## Records supplied
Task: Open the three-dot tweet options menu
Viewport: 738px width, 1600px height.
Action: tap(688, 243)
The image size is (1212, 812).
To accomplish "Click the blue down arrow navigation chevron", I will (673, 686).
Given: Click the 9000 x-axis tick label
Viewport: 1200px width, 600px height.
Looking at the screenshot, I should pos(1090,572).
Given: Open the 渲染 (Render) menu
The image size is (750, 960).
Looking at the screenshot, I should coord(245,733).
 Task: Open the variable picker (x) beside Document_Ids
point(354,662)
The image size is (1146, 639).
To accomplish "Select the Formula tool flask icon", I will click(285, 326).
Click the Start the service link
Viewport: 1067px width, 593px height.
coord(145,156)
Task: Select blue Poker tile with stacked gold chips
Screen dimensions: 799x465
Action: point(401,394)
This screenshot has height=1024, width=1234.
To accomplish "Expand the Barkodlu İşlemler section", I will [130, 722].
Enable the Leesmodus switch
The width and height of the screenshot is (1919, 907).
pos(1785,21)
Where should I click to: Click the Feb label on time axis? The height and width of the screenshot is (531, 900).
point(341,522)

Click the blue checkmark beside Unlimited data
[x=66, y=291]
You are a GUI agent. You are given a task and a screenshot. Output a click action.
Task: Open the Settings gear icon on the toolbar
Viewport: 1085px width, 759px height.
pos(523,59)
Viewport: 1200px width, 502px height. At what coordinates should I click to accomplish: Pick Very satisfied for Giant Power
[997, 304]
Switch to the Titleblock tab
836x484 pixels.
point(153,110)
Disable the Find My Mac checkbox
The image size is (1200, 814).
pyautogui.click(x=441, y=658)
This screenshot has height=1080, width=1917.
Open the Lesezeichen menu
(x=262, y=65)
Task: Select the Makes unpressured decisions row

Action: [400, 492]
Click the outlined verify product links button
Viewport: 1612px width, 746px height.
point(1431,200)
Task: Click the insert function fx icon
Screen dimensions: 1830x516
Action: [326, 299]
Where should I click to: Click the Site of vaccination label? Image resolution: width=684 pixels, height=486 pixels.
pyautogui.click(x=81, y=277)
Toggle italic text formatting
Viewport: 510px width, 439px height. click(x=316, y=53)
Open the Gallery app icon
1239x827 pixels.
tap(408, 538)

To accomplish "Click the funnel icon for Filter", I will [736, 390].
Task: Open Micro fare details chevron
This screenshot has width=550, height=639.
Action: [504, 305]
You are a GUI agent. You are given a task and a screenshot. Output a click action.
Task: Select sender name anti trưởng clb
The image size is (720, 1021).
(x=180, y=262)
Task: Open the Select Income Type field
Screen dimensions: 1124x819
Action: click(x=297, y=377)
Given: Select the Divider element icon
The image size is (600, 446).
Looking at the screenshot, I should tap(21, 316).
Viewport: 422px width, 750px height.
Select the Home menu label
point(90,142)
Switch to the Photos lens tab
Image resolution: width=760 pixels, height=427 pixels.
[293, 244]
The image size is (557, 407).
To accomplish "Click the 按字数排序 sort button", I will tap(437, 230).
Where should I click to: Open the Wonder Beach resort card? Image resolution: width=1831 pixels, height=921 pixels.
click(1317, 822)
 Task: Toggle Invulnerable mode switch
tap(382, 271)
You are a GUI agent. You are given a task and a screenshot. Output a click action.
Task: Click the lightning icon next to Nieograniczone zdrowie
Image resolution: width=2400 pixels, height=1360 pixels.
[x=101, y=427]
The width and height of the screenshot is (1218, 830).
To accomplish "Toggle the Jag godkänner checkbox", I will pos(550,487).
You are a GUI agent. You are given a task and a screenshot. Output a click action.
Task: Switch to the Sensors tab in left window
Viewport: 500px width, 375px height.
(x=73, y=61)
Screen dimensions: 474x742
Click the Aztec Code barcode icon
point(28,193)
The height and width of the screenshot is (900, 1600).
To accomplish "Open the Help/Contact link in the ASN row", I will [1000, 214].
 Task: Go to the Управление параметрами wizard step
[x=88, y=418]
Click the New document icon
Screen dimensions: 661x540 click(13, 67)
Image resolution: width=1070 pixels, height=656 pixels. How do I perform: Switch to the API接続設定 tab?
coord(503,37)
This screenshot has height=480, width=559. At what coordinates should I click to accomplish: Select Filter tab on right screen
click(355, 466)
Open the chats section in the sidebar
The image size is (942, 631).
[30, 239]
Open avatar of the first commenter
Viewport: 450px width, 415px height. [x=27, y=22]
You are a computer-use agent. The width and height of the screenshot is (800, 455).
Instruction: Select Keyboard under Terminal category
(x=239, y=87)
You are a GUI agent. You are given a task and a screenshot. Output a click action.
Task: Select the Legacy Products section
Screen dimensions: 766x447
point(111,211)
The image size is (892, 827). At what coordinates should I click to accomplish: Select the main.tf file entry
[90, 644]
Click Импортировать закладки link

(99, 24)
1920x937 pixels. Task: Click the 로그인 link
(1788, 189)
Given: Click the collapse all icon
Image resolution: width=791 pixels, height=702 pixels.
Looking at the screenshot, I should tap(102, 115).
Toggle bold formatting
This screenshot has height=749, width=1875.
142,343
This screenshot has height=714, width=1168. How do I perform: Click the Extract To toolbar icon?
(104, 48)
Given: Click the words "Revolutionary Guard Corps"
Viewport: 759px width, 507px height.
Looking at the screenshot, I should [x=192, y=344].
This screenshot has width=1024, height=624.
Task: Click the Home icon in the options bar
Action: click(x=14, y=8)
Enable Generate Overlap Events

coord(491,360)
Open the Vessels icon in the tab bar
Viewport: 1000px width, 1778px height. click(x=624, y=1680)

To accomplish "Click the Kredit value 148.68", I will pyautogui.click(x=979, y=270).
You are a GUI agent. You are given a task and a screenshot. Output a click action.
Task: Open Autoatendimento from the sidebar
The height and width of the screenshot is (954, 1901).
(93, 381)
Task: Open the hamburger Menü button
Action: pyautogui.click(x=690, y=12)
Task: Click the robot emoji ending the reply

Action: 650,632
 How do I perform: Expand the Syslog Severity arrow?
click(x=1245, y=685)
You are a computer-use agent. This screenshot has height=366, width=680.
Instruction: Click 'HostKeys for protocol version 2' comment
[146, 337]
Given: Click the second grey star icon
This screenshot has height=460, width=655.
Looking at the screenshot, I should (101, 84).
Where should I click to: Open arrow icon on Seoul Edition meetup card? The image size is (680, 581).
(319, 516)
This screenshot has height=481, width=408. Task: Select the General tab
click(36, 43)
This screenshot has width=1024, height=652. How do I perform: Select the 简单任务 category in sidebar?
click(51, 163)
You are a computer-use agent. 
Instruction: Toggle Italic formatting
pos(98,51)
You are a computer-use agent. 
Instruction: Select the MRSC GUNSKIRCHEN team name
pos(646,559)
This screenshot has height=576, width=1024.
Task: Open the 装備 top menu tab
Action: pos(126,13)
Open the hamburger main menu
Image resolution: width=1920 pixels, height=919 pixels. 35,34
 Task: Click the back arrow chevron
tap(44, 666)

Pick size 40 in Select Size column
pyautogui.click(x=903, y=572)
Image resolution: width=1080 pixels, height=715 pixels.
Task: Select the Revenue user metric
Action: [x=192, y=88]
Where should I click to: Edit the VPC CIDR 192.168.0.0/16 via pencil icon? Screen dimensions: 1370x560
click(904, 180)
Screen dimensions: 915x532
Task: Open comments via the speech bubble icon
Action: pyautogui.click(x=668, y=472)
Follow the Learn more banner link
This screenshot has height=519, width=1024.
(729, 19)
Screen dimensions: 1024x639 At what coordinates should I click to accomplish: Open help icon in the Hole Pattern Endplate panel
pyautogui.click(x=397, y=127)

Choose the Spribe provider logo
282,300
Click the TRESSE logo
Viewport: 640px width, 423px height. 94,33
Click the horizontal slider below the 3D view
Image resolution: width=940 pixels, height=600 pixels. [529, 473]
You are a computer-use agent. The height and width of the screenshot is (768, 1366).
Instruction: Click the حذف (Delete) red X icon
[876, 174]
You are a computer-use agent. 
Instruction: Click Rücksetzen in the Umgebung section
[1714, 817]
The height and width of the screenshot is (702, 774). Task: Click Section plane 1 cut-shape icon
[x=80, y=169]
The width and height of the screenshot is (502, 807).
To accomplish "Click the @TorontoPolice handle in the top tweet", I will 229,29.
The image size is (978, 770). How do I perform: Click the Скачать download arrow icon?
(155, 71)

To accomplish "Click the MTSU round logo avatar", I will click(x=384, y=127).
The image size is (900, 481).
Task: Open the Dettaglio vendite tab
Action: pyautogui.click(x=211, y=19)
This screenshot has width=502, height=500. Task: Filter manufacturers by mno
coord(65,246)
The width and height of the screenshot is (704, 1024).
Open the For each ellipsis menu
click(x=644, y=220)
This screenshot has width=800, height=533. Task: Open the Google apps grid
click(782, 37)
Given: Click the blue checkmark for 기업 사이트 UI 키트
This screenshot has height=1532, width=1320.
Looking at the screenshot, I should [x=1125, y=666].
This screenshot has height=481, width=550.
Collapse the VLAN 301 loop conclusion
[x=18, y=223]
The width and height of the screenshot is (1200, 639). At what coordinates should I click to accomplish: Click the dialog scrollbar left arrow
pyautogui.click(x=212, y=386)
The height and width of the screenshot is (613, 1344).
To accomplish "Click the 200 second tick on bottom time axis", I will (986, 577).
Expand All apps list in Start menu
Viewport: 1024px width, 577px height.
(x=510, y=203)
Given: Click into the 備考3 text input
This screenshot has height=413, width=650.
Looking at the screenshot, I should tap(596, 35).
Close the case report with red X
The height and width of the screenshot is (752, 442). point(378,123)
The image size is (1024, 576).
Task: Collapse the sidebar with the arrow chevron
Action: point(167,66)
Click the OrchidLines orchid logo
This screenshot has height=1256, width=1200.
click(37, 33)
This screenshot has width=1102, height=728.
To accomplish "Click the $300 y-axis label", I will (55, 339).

## Task item
Proceeding from the line containing "The height and width of the screenshot is (702, 774)." through the line containing "Given: Click into the 備考3 text input", transcribe the lines above exactly, both end lines included.

## Solution to this exercise
The height and width of the screenshot is (702, 774). Task: Click Section plane 1 cut-shape icon
[x=80, y=169]
The width and height of the screenshot is (502, 807).
To accomplish "Click the @TorontoPolice handle in the top tweet", I will 229,29.
The image size is (978, 770). How do I perform: Click the Скачать download arrow icon?
(155, 71)

To accomplish "Click the MTSU round logo avatar", I will click(x=384, y=127).
The image size is (900, 481).
Task: Open the Dettaglio vendite tab
Action: pyautogui.click(x=211, y=19)
This screenshot has width=502, height=500. Task: Filter manufacturers by mno
coord(65,246)
The width and height of the screenshot is (704, 1024).
Open the For each ellipsis menu
click(x=644, y=220)
This screenshot has width=800, height=533. Task: Open the Google apps grid
click(782, 37)
Given: Click the blue checkmark for 기업 사이트 UI 키트
This screenshot has height=1532, width=1320.
Looking at the screenshot, I should [x=1125, y=666].
This screenshot has height=481, width=550.
Collapse the VLAN 301 loop conclusion
[x=18, y=223]
The width and height of the screenshot is (1200, 639). At what coordinates should I click to accomplish: Click the dialog scrollbar left arrow
pyautogui.click(x=212, y=386)
The height and width of the screenshot is (613, 1344).
To accomplish "Click the 200 second tick on bottom time axis", I will (986, 577).
Expand All apps list in Start menu
Viewport: 1024px width, 577px height.
(x=510, y=203)
Given: Click into the 備考3 text input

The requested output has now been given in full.